THE DATA =
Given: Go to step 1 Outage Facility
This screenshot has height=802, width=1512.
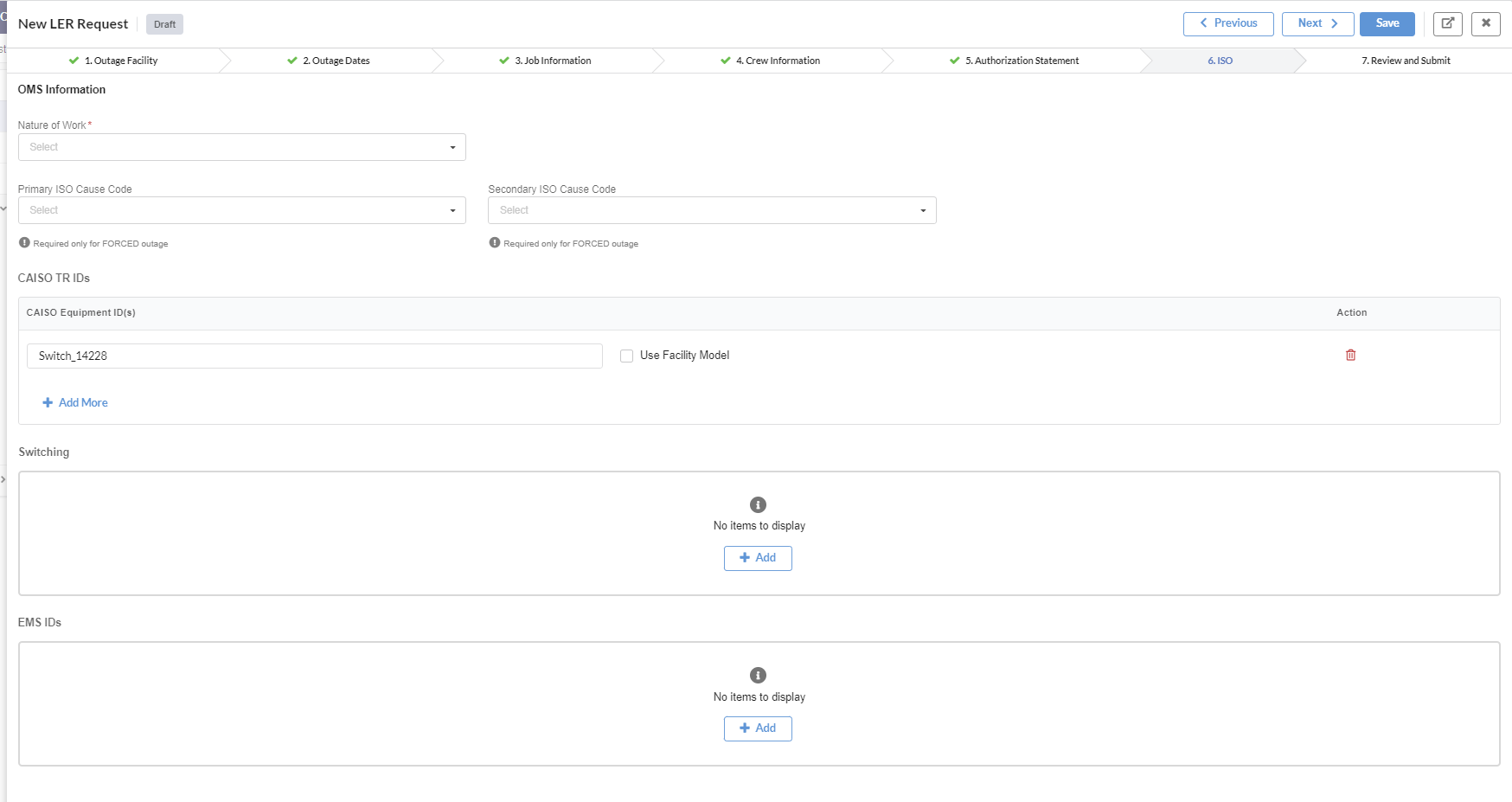Looking at the screenshot, I should click(120, 61).
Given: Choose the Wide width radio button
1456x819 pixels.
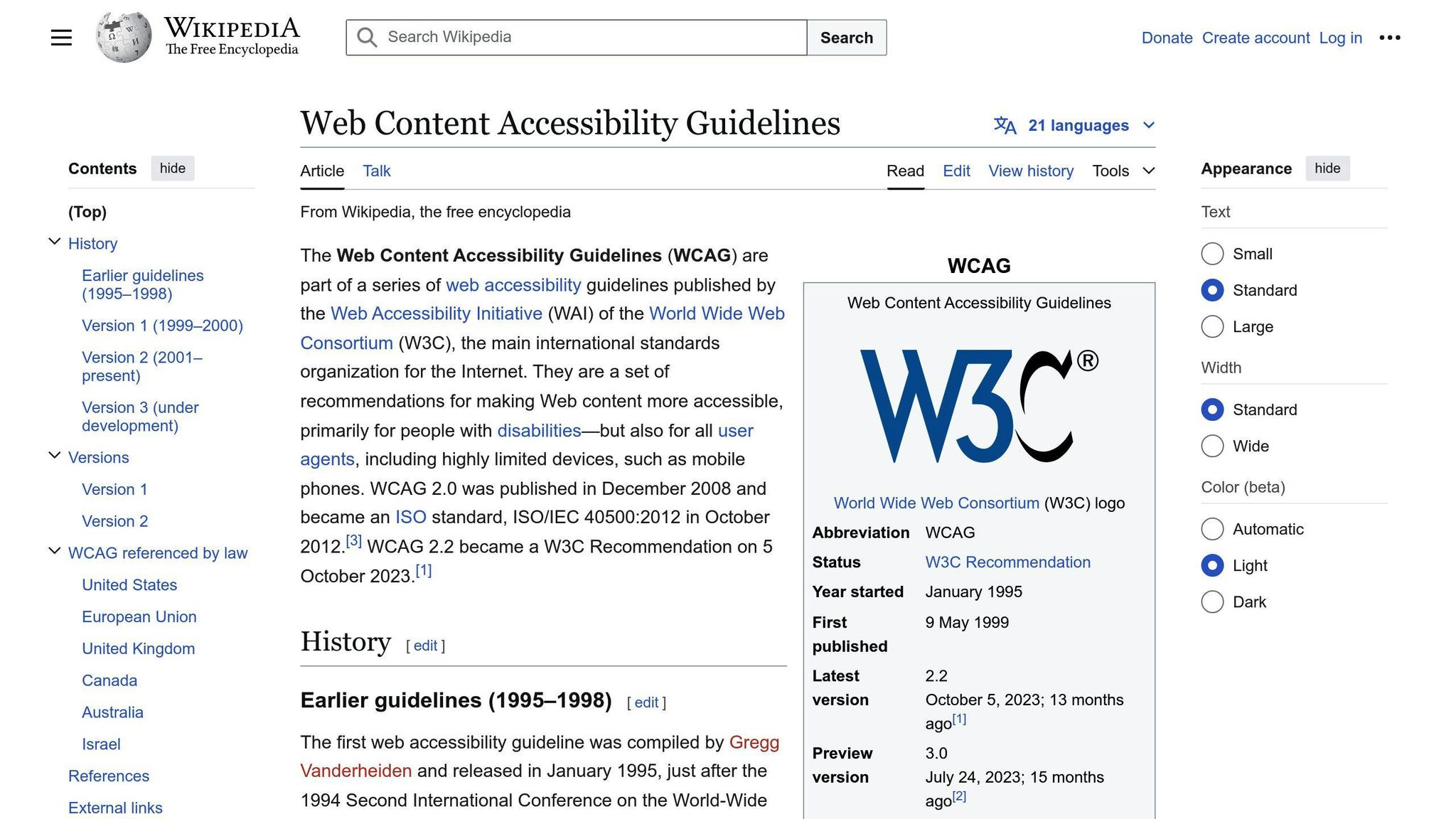Looking at the screenshot, I should pos(1212,446).
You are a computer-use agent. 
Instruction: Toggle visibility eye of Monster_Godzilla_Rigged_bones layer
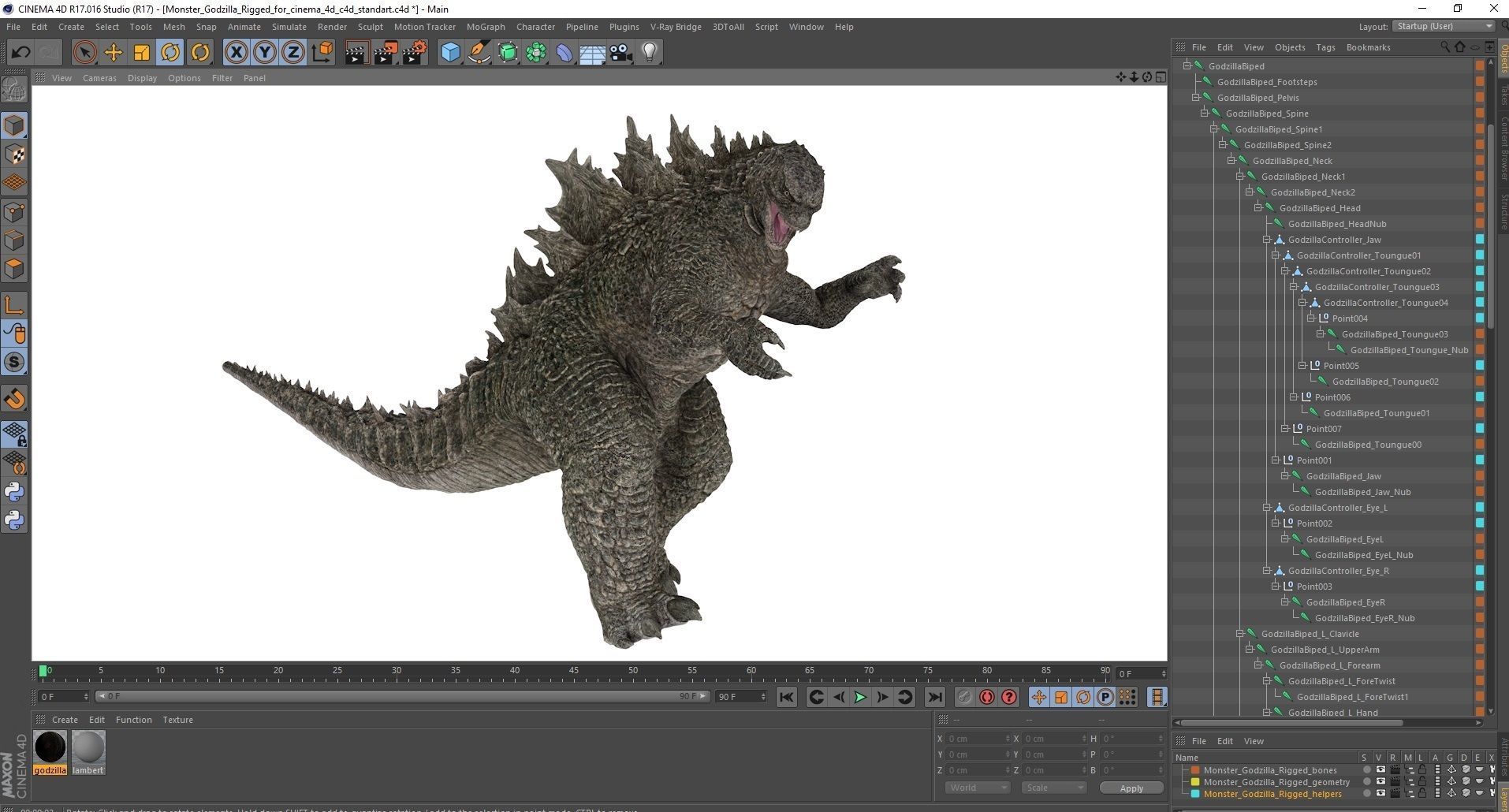[x=1380, y=770]
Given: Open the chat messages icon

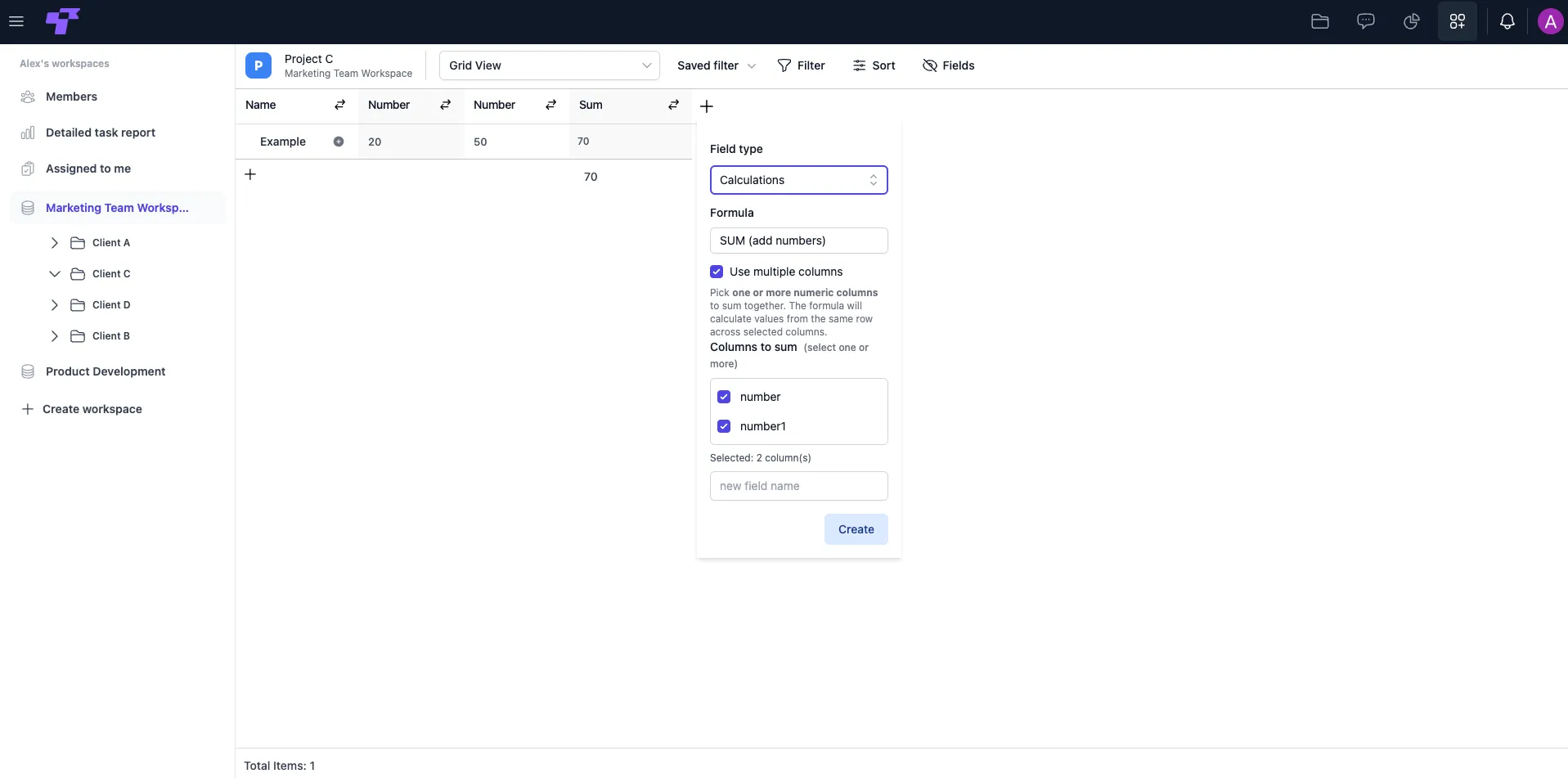Looking at the screenshot, I should coord(1366,21).
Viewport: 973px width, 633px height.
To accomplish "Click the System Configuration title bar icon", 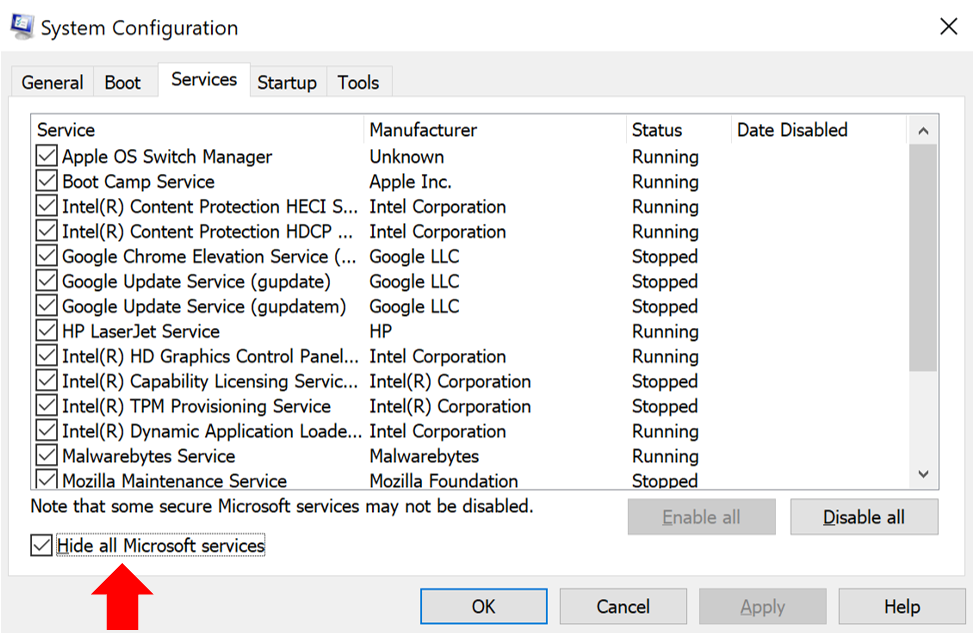I will [x=21, y=26].
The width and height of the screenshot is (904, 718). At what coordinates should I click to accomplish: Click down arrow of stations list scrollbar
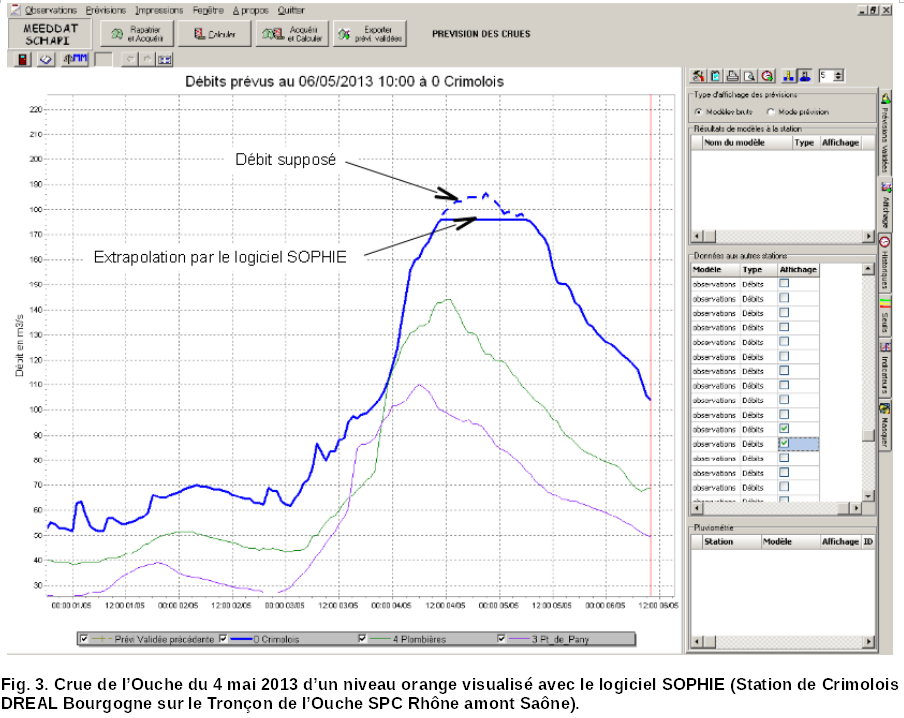[868, 495]
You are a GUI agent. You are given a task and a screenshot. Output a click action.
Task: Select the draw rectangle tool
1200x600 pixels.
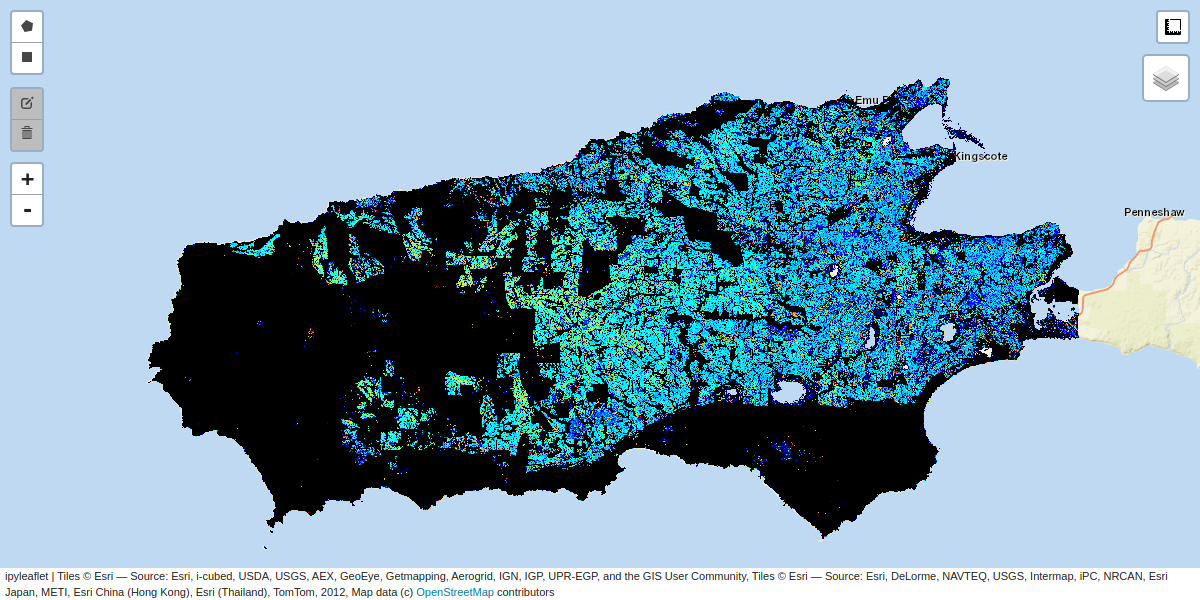27,58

SET PROBLEM =
How many lines in the material above contain the string "width"? Case counts, so reply with the number alone.

FINISHED EXERCISE =
4